Listing:
—————
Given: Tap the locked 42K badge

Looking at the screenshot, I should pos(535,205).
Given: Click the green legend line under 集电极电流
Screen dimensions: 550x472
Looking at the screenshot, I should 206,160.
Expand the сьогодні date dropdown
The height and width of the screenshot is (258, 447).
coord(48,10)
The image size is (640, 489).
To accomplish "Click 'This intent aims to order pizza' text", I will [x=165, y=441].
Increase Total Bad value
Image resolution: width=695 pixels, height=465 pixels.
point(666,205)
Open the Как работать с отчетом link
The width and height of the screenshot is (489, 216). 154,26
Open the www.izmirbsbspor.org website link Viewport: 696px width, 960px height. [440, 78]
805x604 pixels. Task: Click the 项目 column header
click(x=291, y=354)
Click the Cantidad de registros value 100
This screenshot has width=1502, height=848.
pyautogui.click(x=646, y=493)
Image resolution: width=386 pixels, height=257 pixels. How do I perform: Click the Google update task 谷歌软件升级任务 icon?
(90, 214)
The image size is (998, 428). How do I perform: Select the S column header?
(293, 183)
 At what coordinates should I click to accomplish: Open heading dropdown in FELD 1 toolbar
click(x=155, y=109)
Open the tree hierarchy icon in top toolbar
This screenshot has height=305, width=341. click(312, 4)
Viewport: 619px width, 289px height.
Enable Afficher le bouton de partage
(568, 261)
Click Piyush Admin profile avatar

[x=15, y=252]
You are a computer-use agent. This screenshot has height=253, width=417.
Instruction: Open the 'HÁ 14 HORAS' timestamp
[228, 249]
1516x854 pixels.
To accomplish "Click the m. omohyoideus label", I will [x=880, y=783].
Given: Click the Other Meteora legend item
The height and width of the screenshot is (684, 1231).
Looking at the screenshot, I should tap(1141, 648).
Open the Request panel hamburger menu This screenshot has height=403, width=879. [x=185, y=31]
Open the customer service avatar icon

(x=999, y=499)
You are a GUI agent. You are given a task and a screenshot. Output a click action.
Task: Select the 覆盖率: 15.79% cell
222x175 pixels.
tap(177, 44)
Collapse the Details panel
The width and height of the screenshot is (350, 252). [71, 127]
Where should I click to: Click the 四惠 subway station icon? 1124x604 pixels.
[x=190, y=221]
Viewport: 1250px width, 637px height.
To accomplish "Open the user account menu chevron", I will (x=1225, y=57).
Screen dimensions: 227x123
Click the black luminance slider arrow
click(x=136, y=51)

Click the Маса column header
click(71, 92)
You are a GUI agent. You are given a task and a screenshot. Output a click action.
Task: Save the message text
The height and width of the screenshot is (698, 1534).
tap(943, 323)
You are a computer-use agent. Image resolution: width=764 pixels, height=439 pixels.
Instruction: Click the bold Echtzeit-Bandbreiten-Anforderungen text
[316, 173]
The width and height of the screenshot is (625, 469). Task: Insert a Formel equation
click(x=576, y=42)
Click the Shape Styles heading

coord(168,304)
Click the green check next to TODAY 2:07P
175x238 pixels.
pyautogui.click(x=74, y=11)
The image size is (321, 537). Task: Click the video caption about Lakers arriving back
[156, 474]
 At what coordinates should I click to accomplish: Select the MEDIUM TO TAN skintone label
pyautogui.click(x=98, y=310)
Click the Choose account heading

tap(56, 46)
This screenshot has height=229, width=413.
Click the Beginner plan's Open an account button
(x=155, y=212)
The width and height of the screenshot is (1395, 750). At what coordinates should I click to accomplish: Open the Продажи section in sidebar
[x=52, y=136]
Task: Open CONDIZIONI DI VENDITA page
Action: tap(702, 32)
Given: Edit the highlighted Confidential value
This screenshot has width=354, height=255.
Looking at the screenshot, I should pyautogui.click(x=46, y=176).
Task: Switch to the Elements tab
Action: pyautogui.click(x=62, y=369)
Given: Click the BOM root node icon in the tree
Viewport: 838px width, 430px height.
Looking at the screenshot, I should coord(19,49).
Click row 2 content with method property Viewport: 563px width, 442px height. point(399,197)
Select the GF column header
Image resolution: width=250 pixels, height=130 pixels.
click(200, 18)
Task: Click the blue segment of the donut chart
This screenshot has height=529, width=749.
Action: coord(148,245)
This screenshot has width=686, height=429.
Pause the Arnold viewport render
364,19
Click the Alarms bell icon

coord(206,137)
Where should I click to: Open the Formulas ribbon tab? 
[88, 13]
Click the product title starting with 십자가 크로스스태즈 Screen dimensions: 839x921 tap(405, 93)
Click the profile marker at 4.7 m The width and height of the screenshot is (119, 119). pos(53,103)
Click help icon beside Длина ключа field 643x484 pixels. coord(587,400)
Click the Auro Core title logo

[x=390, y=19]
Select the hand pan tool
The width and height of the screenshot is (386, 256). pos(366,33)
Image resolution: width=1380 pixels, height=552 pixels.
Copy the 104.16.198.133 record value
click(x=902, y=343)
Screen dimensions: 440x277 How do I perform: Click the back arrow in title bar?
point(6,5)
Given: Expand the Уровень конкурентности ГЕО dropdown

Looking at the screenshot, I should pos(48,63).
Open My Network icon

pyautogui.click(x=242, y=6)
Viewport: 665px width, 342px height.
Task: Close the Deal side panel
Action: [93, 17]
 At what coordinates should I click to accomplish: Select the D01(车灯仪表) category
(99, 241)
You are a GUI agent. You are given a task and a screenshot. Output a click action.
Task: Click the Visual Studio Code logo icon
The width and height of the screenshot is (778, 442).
—————
What you need to do: Format every line of the entries above as a JSON list of strings, one string per line, and leave out the blank lines.

Finished exercise:
[
  "Given: Tap the locked 42K badge",
  "Looking at the screenshot, I should pos(535,205).",
  "Given: Click the green legend line under 集电极电流",
  "Screen dimensions: 550x472",
  "Looking at the screenshot, I should 206,160.",
  "Expand the сьогодні date dropdown",
  "The height and width of the screenshot is (258, 447).",
  "coord(48,10)",
  "The image size is (640, 489).",
  "To accomplish \"Click 'This intent aims to order pizza' text\", I will [x=165, y=441].",
  "Increase Total Bad value",
  "Image resolution: width=695 pixels, height=465 pixels.",
  "point(666,205)",
  "Open the Как работать с отчетом link",
  "The width and height of the screenshot is (489, 216). 154,26",
  "Open the www.izmirbsbspor.org website link Viewport: 696px width, 960px height. [440, 78]",
  "805x604 pixels. Task: Click the 项目 column header",
  "click(x=291, y=354)",
  "Click the Cantidad de registros value 100",
  "This screenshot has width=1502, height=848.",
  "pyautogui.click(x=646, y=493)",
  "Image resolution: width=386 pixels, height=257 pixels. How do I perform: Click the Google update task 谷歌软件升级任务 icon?",
  "(90, 214)",
  "The image size is (998, 428). How do I perform: Select the S column header?",
  "(293, 183)",
  " At what coordinates should I click to accomplish: Open heading dropdown in FELD 1 toolbar",
  "click(x=155, y=109)",
  "Open the tree hierarchy icon in top toolbar",
  "This screenshot has height=305, width=341. click(312, 4)",
  "Viewport: 619px width, 289px height.",
  "Enable Afficher le bouton de partage",
  "(568, 261)",
  "Click Piyush Admin profile avatar",
  "[x=15, y=252]",
  "You are a computer-use agent. This screenshot has height=253, width=417.",
  "Instruction: Open the 'HÁ 14 HORAS' timestamp",
  "[228, 249]",
  "1516x854 pixels.",
  "To accomplish \"Click the m. omohyoideus label\", I will [x=880, y=783].",
  "Given: Click the Other Meteora legend item",
  "The height and width of the screenshot is (684, 1231).",
  "Looking at the screenshot, I should tap(1141, 648).",
  "Open the Request panel hamburger menu This screenshot has height=403, width=879. [x=185, y=31]",
  "Open the customer service avatar icon",
  "(x=999, y=499)",
  "You are a GUI agent. You are given a task and a screenshot. Output a click action.",
  "Task: Select the 覆盖率: 15.79% cell",
  "222x175 pixels.",
  "tap(177, 44)",
  "Collapse the Details panel",
  "The width and height of the screenshot is (350, 252). [71, 127]",
  "Where should I click to: Click the 四惠 subway station icon? 1124x604 pixels.",
  "[x=190, y=221]",
  "Viewport: 1250px width, 637px height.",
  "To accomplish \"Open the user account menu chevron\", I will (x=1225, y=57).",
  "Screen dimensions: 227x123",
  "Click the black luminance slider arrow",
  "click(x=136, y=51)",
  "Click the Маса column header",
  "click(71, 92)",
  "You are a GUI agent. You are given a task and a screenshot. Output a click action.",
  "Task: Save the message text",
  "The height and width of the screenshot is (698, 1534).",
  "tap(943, 323)",
  "You are a computer-use agent. Image resolution: width=764 pixels, height=439 pixels.",
  "Instruction: Click the bold Echtzeit-Bandbreiten-Anforderungen text",
  "[316, 173]",
  "The width and height of the screenshot is (625, 469). Task: Insert a Formel equation",
  "click(x=576, y=42)",
  "Click the Shape Styles heading",
  "coord(168,304)",
  "Click the green check next to TODAY 2:07P",
  "175x238 pixels.",
  "pyautogui.click(x=74, y=11)",
  "The image size is (321, 537). Task: Click the video caption about Lakers arriving back",
  "[156, 474]",
  " At what coordinates should I click to accomplish: Select the MEDIUM TO TAN skintone label",
  "pyautogui.click(x=98, y=310)",
  "Click the Choose account heading",
  "tap(56, 46)",
  "This screenshot has height=229, width=413.",
  "Click the Beginner plan's Open an account button",
  "(x=155, y=212)",
  "The width and height of the screenshot is (1395, 750). At what coordinates should I click to accomplish: Open the Продажи section in sidebar",
  "[x=52, y=136]",
  "Task: Open CONDIZIONI DI VENDITA page",
  "Action: tap(702, 32)",
  "Given: Edit the highlighted Confidential value",
  "This screenshot has width=354, height=255.",
  "Looking at the screenshot, I should pyautogui.click(x=46, y=176).",
  "Task: Switch to the Elements tab",
  "Action: pyautogui.click(x=62, y=369)",
  "Given: Click the BOM root node icon in the tree",
  "Viewport: 838px width, 430px height.",
  "Looking at the screenshot, I should coord(19,49).",
  "Click row 2 content with method property Viewport: 563px width, 442px height. point(399,197)",
  "Select the GF column header",
  "Image resolution: width=250 pixels, height=130 pixels.",
  "click(200, 18)",
  "Task: Click the blue segment of the donut chart",
  "This screenshot has height=529, width=749.",
  "Action: coord(148,245)",
  "This screenshot has width=686, height=429.",
  "Pause the Arnold viewport render",
  "364,19",
  "Click the Alarms bell icon",
  "coord(206,137)",
  "Where should I click to: Open the Formulas ribbon tab? ",
  "[88, 13]",
  "Click the product title starting with 십자가 크로스스태즈 Screen dimensions: 839x921 tap(405, 93)",
  "Click the profile marker at 4.7 m The width and height of the screenshot is (119, 119). pos(53,103)",
  "Click help icon beside Длина ключа field 643x484 pixels. coord(587,400)",
  "Click the Auro Core title logo",
  "[x=390, y=19]",
  "Select the hand pan tool",
  "The width and height of the screenshot is (386, 256). pos(366,33)",
  "Image resolution: width=1380 pixels, height=552 pixels.",
  "Copy the 104.16.198.133 record value",
  "click(x=902, y=343)",
  "Screen dimensions: 440x277 How do I perform: Click the back arrow in title bar?",
  "point(6,5)",
  "Given: Expand the Уровень конкурентности ГЕО dropdown",
  "Looking at the screenshot, I should pos(48,63).",
  "Open My Network icon",
  "pyautogui.click(x=242, y=6)",
  "Viewport: 665px width, 342px height.",
  "Task: Close the Deal side panel",
  "Action: [93, 17]",
  " At what coordinates should I click to accomplish: Select the D01(车灯仪表) category",
  "(99, 241)",
  "You are a GUI agent. You are given a task and a screenshot. Output a click action.",
  "Task: Click the Visual Studio Code logo icon",
  "The width and height of the screenshot is (778, 442)."
]